Ах, как счастливы писатели! Может ли сравниться что-либо с минутой творения! Если б я могла писать стихи…
Так, прерываемое разговором, чтение статьи тянулось до полуночи, и мы разошлись.
Вчера, в ясный и отчаянно морозный день, хоронили интернатку II курса, Софью Степановну Кильдюшевскую; бедняжка 19 лет приехала сюда только для того, чтобы умереть! И хворала недолго, около трех недель. Мы вышли встречать ее и провожали на кладбище, отслужив литию против курсов. На отпевании нас собралось около 200 человек с директором и двумя инспектрисами. Обедня была очень длинная, и тяжело было видеть лица родных и знакомых (она из Самары).
Я вышла из церкви, когда внесли гроб, и простояла обедню в притворе. Почему именно служила эта религия, а не какая-либо иная? Ведь у меня своя религия: я из чувства товарищества пришла провожать совсем незнакомую мне девушку… Стремление к науке, связывая всех нас, сделало ее для меня близким человеком, из чувства сожаления я пришла к ее могиле, – вот моя религия.
«Религия чувства…» Дальше реализма мои мысли не шли. А что с ней дальше будет? Ну, умерла, и… все? Здесь замолкает разум. Вот где его границы: смерть. Дальше мы пускаемся именно в область верований, фантазий, откровений – словом, на почву религиозную.

Обязательное задание 1: Изложите отрывок о похоронах курсистки в двух предложениях.

Исходные записи:
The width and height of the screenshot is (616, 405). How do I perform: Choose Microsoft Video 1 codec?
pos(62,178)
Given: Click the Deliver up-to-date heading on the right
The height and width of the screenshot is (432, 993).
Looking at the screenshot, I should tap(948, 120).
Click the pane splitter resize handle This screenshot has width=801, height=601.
...
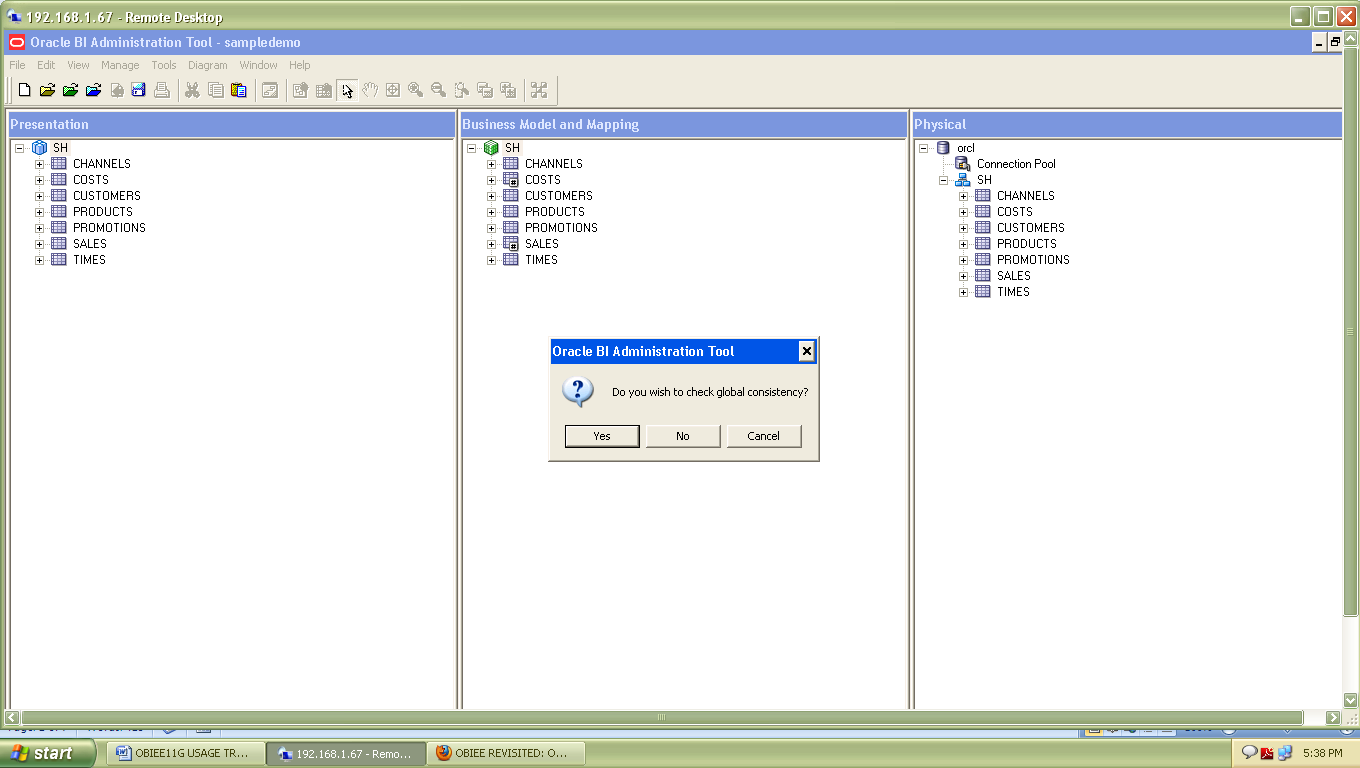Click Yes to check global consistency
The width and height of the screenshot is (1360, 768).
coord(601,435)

Обязательное задание 2: Воспроизведите без изменений строки записей, начиная со строки, где есть «The width and height of the screenshot is (616, 405).», и заканчивая строкой, где есть «Click the pane», включая обе.

Полный ответ 1: В морозный день хоронили 19-летнюю интернатку II курса Софью Степановну Кильдюшевскую из Самары, которая хворала около трех недель; на отпевание собралось около 200 человек с директором и двумя инспектрисами. Своей религией в отрывке названо чувство товарищества и сожаления, а смерть — границей разума, за которой начинается область верований, фантазий и откровений.

Полный ответ 2:
The width and height of the screenshot is (616, 405). How do I perform: Choose Microsoft Video 1 codec?
pos(62,178)
Given: Click the Deliver up-to-date heading on the right
The height and width of the screenshot is (432, 993).
Looking at the screenshot, I should tap(948, 120).
Click the pane splitter resize handle This screenshot has width=801, height=601.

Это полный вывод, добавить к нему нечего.